Un récent rapport de l’Observatoire européen de l’audiovisuel a révélé que la numérisation du cinéma européen risquait de provoquer la disparition de 10.000 salles. L’organisme dépendant du Conseil de l’Europe a ajouté que si le passage au numérique offrait plusieurs avantages en terme de souplesse de programmation ou de projection de films 3D par exemple, l’installation du matériel numérique demeurait très onéreuse pour un exploitant de salles. Les cinémas d’arts et essai, en particulier, ne peuvent décemment pas s’offrir un tel aménagement ou négocier des contrats de frais de copies virtuelles. Les conventions de Virtual Print Fee (VPF, frais de copie virtuelle) sont nées aux Etats-Unis et prévoient qu’un investisseur public ou privé fasse une avance sur le prix d’achat du matériel, dont il est ensuite remboursé par la distributeur et l’exploitant.
Les organismes publics du cinéma européen (EFAD) ont ainsi réclamé en septembre 2009 une intervention des pouvoirs publics pour la numérisation des salles de cinéma. Selon les EFAD, 10.000 écrans européens seraient voués à disparaître à cause d’un système privilégiant les cinémas commercialement porteurs.
En France, afin de permettre aux plus petites et plus modestes salles de cinéma de passer au tout numérique, le Centre National de la Cinématographie a proposé la création d’un fonds de mutualisation dont le but serait de faire supporter par les circuits des plus riches les investissements des plus pauvres tandis que jusque là, le financement de cette numérisation reposait sur un partage.
Les principaux bénéficiaires de ce passage au numérique, les distributeurs, reverseraient une une partie des économies réalisées grâce à l’avènement de la copie numérique aux exploitants. Le problème est que ce transfert financier nécessiterait de passer par des investisseurs qui procéderaient à une avance et c’est précisément ici que le CNC interviendrait. Le CNC collecterait donc auprès des distributeurs une contribution qui servirait ensuite à financer les investissements des exploitants de salles à hauteur de 75 %.

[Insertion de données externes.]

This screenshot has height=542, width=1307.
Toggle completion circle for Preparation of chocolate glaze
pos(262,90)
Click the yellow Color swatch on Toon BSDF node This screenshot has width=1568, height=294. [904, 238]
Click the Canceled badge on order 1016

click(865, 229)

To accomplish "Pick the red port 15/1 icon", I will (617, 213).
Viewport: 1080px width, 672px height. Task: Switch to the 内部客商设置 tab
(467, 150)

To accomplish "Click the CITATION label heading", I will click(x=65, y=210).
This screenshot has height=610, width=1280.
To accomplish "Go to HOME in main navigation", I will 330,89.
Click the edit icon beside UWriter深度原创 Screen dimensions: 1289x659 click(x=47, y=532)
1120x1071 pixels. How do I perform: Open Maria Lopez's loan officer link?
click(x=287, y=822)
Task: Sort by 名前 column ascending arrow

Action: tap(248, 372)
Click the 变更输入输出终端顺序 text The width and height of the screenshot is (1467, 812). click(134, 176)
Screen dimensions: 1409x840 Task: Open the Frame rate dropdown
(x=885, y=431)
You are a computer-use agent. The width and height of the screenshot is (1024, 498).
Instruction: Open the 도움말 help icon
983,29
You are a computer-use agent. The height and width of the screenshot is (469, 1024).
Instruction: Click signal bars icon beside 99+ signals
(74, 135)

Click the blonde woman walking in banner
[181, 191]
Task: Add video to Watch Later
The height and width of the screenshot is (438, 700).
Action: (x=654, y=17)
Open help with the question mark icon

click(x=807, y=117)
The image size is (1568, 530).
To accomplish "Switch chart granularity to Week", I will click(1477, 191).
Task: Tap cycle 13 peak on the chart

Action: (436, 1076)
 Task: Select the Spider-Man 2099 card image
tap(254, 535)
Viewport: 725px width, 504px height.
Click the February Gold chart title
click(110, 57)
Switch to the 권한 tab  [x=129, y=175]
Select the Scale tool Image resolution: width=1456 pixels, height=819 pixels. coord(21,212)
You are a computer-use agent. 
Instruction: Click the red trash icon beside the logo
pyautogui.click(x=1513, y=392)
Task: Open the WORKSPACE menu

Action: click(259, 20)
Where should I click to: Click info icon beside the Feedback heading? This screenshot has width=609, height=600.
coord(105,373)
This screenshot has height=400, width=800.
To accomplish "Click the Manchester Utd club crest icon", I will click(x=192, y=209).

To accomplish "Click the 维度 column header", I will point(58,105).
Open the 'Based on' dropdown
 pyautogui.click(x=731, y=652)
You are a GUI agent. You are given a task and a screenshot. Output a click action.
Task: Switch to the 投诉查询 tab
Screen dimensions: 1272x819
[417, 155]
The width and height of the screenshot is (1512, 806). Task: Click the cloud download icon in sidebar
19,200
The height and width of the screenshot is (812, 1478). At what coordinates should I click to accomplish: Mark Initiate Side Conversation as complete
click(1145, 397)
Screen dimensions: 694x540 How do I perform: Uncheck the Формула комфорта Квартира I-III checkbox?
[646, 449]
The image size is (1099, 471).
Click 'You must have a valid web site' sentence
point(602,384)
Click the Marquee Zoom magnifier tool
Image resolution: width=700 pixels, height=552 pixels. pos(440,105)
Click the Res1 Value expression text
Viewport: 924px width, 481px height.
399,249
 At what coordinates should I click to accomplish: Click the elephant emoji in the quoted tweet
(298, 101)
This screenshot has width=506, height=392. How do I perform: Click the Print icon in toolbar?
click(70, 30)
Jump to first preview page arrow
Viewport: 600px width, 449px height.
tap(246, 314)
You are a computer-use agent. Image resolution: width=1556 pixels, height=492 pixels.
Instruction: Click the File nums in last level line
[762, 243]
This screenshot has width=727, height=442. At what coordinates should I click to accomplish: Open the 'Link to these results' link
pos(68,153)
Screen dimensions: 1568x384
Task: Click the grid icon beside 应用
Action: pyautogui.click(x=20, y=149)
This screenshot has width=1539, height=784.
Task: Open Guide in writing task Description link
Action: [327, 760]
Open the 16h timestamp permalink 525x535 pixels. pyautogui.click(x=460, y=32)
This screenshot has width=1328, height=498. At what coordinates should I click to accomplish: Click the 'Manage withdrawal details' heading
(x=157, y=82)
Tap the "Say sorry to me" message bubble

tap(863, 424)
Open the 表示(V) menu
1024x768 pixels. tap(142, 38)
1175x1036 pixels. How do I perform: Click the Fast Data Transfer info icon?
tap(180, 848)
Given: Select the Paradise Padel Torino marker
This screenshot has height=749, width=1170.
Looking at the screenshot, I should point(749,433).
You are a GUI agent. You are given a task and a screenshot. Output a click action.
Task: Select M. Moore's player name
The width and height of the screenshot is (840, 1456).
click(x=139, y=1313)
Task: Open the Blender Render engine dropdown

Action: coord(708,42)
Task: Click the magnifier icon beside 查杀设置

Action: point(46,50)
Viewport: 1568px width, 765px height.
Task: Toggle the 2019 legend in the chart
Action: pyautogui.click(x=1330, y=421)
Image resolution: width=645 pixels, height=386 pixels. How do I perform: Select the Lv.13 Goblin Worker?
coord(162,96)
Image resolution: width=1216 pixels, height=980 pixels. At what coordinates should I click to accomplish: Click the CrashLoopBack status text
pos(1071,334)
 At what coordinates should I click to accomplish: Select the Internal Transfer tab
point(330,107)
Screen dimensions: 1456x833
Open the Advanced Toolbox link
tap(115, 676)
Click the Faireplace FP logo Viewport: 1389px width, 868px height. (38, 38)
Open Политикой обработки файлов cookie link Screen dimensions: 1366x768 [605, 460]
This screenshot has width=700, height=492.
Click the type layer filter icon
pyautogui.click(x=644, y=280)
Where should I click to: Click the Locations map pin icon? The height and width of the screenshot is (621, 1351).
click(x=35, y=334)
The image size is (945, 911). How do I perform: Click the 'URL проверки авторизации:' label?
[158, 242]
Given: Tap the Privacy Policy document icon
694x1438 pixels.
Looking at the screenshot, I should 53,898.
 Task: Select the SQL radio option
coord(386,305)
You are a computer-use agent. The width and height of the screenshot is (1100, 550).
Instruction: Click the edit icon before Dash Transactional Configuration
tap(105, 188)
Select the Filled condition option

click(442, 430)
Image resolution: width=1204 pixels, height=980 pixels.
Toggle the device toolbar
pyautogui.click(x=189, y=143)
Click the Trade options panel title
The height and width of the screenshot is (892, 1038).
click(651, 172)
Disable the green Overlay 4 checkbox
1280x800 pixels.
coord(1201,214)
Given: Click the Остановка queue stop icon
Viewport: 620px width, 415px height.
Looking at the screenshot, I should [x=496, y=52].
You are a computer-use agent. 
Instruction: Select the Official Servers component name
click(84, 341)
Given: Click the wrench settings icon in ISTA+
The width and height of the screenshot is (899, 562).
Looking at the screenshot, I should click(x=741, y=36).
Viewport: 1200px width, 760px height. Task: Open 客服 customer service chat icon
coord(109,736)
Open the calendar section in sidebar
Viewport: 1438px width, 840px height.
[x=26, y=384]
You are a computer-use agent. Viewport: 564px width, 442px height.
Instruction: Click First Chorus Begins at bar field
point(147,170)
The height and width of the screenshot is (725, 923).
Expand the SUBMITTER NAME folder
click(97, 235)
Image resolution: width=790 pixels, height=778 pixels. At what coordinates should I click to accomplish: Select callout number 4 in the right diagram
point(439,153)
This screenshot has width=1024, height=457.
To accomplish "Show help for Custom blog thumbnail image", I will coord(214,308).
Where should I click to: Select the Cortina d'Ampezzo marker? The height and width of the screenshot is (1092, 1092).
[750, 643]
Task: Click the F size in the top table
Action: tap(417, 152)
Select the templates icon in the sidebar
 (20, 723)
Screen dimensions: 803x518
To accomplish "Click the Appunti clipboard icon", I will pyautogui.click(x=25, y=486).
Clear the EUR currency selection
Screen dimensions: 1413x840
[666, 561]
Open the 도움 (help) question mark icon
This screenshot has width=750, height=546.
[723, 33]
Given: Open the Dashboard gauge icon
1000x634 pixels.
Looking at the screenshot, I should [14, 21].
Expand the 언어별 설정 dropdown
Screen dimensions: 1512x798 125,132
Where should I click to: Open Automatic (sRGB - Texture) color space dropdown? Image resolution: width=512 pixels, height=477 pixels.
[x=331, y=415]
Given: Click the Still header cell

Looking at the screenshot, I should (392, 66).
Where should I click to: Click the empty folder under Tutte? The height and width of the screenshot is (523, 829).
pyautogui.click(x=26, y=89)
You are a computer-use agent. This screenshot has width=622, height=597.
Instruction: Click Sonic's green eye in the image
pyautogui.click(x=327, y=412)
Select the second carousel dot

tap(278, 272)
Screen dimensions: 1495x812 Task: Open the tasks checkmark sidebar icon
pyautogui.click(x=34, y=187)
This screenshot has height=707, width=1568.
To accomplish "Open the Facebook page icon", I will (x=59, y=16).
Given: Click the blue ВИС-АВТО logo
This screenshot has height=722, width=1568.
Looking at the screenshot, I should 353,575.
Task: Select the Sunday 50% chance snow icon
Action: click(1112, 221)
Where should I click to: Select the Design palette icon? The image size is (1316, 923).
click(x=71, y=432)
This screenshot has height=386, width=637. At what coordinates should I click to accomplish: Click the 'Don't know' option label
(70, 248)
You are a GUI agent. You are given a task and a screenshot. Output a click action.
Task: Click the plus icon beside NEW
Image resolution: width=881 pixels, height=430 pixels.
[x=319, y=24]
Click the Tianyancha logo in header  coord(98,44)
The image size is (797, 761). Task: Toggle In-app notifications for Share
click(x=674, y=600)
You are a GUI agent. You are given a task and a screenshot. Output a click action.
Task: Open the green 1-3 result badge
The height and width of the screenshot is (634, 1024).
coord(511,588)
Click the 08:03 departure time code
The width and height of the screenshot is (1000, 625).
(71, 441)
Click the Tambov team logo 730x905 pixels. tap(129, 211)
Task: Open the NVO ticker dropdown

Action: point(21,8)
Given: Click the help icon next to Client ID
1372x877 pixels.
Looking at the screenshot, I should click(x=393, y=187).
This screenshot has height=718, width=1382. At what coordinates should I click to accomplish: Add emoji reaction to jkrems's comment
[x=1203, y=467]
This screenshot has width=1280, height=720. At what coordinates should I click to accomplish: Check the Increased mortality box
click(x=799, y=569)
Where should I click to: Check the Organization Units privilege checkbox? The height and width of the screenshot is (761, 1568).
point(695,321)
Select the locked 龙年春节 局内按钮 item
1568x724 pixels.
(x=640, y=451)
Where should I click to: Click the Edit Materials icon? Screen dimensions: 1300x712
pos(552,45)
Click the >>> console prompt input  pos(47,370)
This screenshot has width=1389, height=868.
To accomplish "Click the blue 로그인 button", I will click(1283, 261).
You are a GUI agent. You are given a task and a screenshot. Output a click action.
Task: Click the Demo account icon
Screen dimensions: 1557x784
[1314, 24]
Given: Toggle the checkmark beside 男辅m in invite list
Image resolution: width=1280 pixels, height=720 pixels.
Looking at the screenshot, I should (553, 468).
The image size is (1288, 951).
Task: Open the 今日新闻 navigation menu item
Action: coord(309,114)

Si l’Autorité de la Concurrence ne remet pas le caractère d’intérêt général de cet objectif, elle craint cependant que l’intervention directe du régulateur sectoriel (…) [soit] de nature à créer d’importantes distorsions de concurrence, voire à éliminer toute concurrence sur le marché du financement du cinéma numérique. En effet, dans cette hypothèse le CNC se retrouverait d’une part en concurrence directe avec des opérateurs privés alors qu’il est un acteur incontournable du financement du cinéma français et d’autre part, le CNC pourrait imposer des montants de copie inférieurs aux prix du marchés empêchant les opérateurs privés de suivre.
L’autorité a par conséquent inviter le CNC à trouver des solutions alternatives en préconisant de soumettre les tiers investisseurs à un appel d’offres sur les salles désirant s’équiper. Ce type de dispositif demeure complexe à mettre en place étant considéré le millier de salles qui attendent d’êtres numérisées.
C’est à l’occasion du dernier festival de Cannes que Véronique Cayla, présidente du CNC, a développer les grandes lignes d’une nouvelle proposition de subvention non plus générale mais réservée cette fois aux seules salles qui ne peuvent réunir le financement nécessaire. Il est prévu que cette subvention soit coordonnée avec celles des collectivités territoriales et qu’en outre, une partie du financement pourra venir du grand emprunt pour accompagner les salles des zones rurales, bien souvent les plus vulnérables. En parallèle, le CNC devrait distribuer incessamment sous peu une aide aux masters numériques qui permettrait de tirer les copies numériques des films français à petit budget, notamment ceux qui n’ont pas obtenu de financement de la télévision.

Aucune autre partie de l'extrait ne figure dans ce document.